When AI agents are supposed to book your flights, drive your robots, and write your code, researchers want to know one thing: can they figure out what to do with a tool they've never seen before? A team at the University of Illinois Urbana-Champaign has an answer, and it is not reassuring.
The researchers built a benchmark called CreativityBench that tests how well AI models can repurpose objects for tasks they were never designed for. The test is simple in concept: here is a hammer, a rubber band, and a pencil. Use two of them to move water across a room without spilling. The answer requires identifying not just which objects work, but which part of each object does the job. The CreativityBench paper found that even the most capable models collapse on this task.
Models can usually pick a plausible object, the researchers found, but they consistently fail to identify the specific part or attribute that makes the object useful. That distinction matters. Selecting a knife to cut something is table stakes. Selecting the knife's handle to grip hot cookware, or its flat spine to spread paste, requires understanding the physical structure of the tool itself. When the benchmark isolated this part-level reasoning, performance dropped by more than 60 percent across all tested models. The CreativityBench paper ran evaluations against ten state-of-the-art systems, generating 14,000 distinct tasks grounded in real-world physical constraints.

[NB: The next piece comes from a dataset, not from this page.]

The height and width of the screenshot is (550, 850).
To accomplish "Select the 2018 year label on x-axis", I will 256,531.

The result was not close. Larger models did not reliably outperform smaller ones. Adding Chain-of-Thought, the reasoning scaffolding that has become standard for squeezing more capability out of existing hardware, produced minimal gains. Scaling up compute and prompting strategy simultaneously failed to close the gap, according to the CreativityBench paper. This finding aligns with independent research: the MacGyver benchmark from 2024 established that LLM creative problem solving was already lagging in similar settings, and the SocialGrid paper from April 2026 showed the same pattern appearing across separate research groups, suggesting the problem is not a one-off evaluation artifact.

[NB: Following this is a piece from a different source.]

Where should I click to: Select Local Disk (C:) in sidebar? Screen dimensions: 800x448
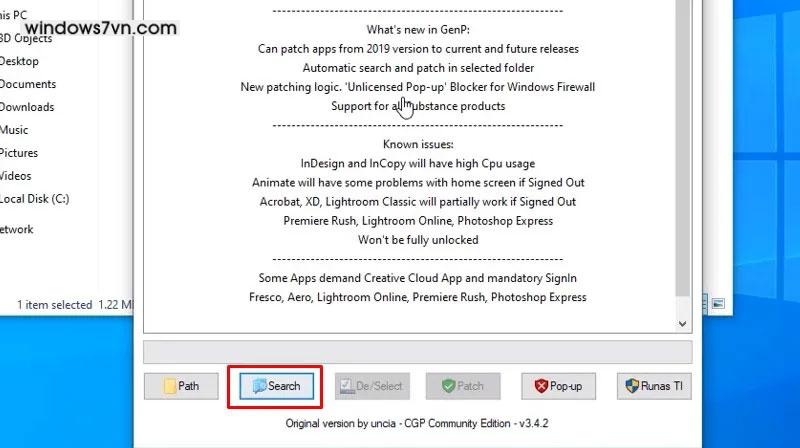[34, 199]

The hierarchy of model capabilities also surprised the researchers. Models that scored highest on logical reasoning benchmarks, including the GPT-5 family, were consistently outperformed by models like Qwen3-32B on creative tool discovery tasks. The CreativityBench paper interprets this as evidence that reasoning and creativity are dissociable capabilities, not different expressions of the same underlying skill. Strong planners are not necessarily good improvisers.
The implication is uncomfortable for anyone betting on AI agents to operate in the physical world or handle open-ended coding tasks. Current foundation models appear to have a structural gap in how they represent the relationship between objects and their uses, a gap that does not respond to the techniques that have reliably improved performance on other tasks. The benchmark also built an affordance knowledge base containing over 4,000 entities and 150,000 annotations linking physical objects to their actionable properties, a dataset the authors say is the largest of its kind and designed to be reusable by other researchers.
What to watch next is whether this limitation survives contact with production environments. The benchmark is controlled; real tasks are messier. Labs working on physical AI and coding agents will have to decide whether to treat part-level affordance reasoning as an engineering problem solvable with more data and scaling, or as a more fundamental representational gap. The answer shapes which agents get built and which remain research curiosities.